:: Work to be completed ::
Every record must be copied exactly.

:: Input material ::

════════════════════

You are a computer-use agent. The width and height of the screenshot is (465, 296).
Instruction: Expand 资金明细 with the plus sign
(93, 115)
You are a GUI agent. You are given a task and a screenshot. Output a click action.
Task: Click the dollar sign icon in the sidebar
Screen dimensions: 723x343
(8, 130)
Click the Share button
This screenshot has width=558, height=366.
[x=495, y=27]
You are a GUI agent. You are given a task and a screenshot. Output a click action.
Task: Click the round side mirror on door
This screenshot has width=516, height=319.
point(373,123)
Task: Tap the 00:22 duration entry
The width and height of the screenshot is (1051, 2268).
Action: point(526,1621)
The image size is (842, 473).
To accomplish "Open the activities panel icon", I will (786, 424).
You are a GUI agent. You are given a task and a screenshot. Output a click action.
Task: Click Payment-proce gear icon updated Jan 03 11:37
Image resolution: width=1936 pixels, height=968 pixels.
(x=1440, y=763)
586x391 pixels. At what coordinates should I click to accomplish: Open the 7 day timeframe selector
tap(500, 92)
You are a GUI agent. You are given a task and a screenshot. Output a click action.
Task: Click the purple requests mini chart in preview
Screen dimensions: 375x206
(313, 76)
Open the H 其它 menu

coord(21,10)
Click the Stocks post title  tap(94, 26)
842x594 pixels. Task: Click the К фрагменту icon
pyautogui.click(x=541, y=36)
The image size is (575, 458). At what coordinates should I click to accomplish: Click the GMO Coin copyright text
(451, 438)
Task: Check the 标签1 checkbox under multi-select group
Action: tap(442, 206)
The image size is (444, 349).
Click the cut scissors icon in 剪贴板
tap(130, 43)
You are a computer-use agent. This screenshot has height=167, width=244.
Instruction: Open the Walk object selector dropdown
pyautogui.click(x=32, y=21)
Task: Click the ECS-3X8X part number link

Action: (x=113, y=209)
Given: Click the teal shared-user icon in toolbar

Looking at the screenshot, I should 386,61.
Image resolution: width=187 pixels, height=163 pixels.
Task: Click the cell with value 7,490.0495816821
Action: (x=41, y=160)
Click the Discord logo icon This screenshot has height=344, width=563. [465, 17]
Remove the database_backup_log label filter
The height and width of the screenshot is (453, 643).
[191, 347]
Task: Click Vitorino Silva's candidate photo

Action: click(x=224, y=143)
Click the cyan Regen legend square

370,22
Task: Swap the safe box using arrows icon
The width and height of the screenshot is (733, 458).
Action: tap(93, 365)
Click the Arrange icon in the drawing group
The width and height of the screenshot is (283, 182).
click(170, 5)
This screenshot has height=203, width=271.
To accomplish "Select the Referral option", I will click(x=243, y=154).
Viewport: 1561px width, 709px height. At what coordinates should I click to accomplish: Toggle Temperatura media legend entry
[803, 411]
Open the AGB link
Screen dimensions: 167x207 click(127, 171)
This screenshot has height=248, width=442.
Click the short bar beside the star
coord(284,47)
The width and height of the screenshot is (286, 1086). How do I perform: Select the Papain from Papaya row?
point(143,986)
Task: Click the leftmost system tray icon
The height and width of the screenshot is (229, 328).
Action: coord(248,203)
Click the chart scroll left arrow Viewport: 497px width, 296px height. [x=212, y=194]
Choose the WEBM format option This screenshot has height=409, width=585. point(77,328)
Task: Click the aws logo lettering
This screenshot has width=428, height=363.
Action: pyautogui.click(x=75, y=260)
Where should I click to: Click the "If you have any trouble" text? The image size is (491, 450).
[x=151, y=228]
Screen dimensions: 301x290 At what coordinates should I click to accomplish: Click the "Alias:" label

════════════════════

:: Written response ::
You are a computer-use agent. The width and height of the screenshot is (465, 296).
Instruction: Expand 资金明细 with the plus sign
(93, 115)
You are a GUI agent. You are given a task and a screenshot. Output a click action.
Task: Click the dollar sign icon in the sidebar
Screen dimensions: 723x343
(8, 130)
Click the Share button
This screenshot has width=558, height=366.
[x=495, y=27]
You are a GUI agent. You are given a task and a screenshot. Output a click action.
Task: Click the round side mirror on door
This screenshot has width=516, height=319.
point(373,123)
Task: Tap the 00:22 duration entry
The width and height of the screenshot is (1051, 2268).
Action: point(526,1621)
The image size is (842, 473).
To accomplish "Open the activities panel icon", I will (786, 424).
You are a GUI agent. You are given a task and a screenshot. Output a click action.
Task: Click Payment-proce gear icon updated Jan 03 11:37
Image resolution: width=1936 pixels, height=968 pixels.
(x=1440, y=763)
586x391 pixels. At what coordinates should I click to accomplish: Open the 7 day timeframe selector
tap(500, 92)
You are a GUI agent. You are given a task and a screenshot. Output a click action.
Task: Click the purple requests mini chart in preview
Screen dimensions: 375x206
(313, 76)
Open the H 其它 menu

coord(21,10)
Click the Stocks post title  tap(94, 26)
842x594 pixels. Task: Click the К фрагменту icon
pyautogui.click(x=541, y=36)
The image size is (575, 458). At what coordinates should I click to accomplish: Click the GMO Coin copyright text
(451, 438)
Task: Check the 标签1 checkbox under multi-select group
Action: tap(442, 206)
The image size is (444, 349).
Click the cut scissors icon in 剪贴板
tap(130, 43)
You are a computer-use agent. This screenshot has height=167, width=244.
Instruction: Open the Walk object selector dropdown
pyautogui.click(x=32, y=21)
Task: Click the ECS-3X8X part number link

Action: (x=113, y=209)
Given: Click the teal shared-user icon in toolbar

Looking at the screenshot, I should 386,61.
Image resolution: width=187 pixels, height=163 pixels.
Task: Click the cell with value 7,490.0495816821
Action: (x=41, y=160)
Click the Discord logo icon This screenshot has height=344, width=563. [465, 17]
Remove the database_backup_log label filter
The height and width of the screenshot is (453, 643).
[191, 347]
Task: Click Vitorino Silva's candidate photo

Action: click(x=224, y=143)
Click the cyan Regen legend square

370,22
Task: Swap the safe box using arrows icon
The width and height of the screenshot is (733, 458).
Action: tap(93, 365)
Click the Arrange icon in the drawing group
The width and height of the screenshot is (283, 182).
click(170, 5)
This screenshot has height=203, width=271.
To accomplish "Select the Referral option", I will click(x=243, y=154).
Viewport: 1561px width, 709px height. At what coordinates should I click to accomplish: Toggle Temperatura media legend entry
[803, 411]
Open the AGB link
Screen dimensions: 167x207 click(127, 171)
This screenshot has height=248, width=442.
Click the short bar beside the star
coord(284,47)
The width and height of the screenshot is (286, 1086). How do I perform: Select the Papain from Papaya row?
point(143,986)
Task: Click the leftmost system tray icon
The height and width of the screenshot is (229, 328).
Action: coord(248,203)
Click the chart scroll left arrow Viewport: 497px width, 296px height. [x=212, y=194]
Choose the WEBM format option This screenshot has height=409, width=585. point(77,328)
Task: Click the aws logo lettering
This screenshot has width=428, height=363.
Action: pyautogui.click(x=75, y=260)
Where should I click to: Click the "If you have any trouble" text? The image size is (491, 450).
[x=151, y=228]
Screen dimensions: 301x290 At what coordinates should I click to accomplish: Click the "Alias:" label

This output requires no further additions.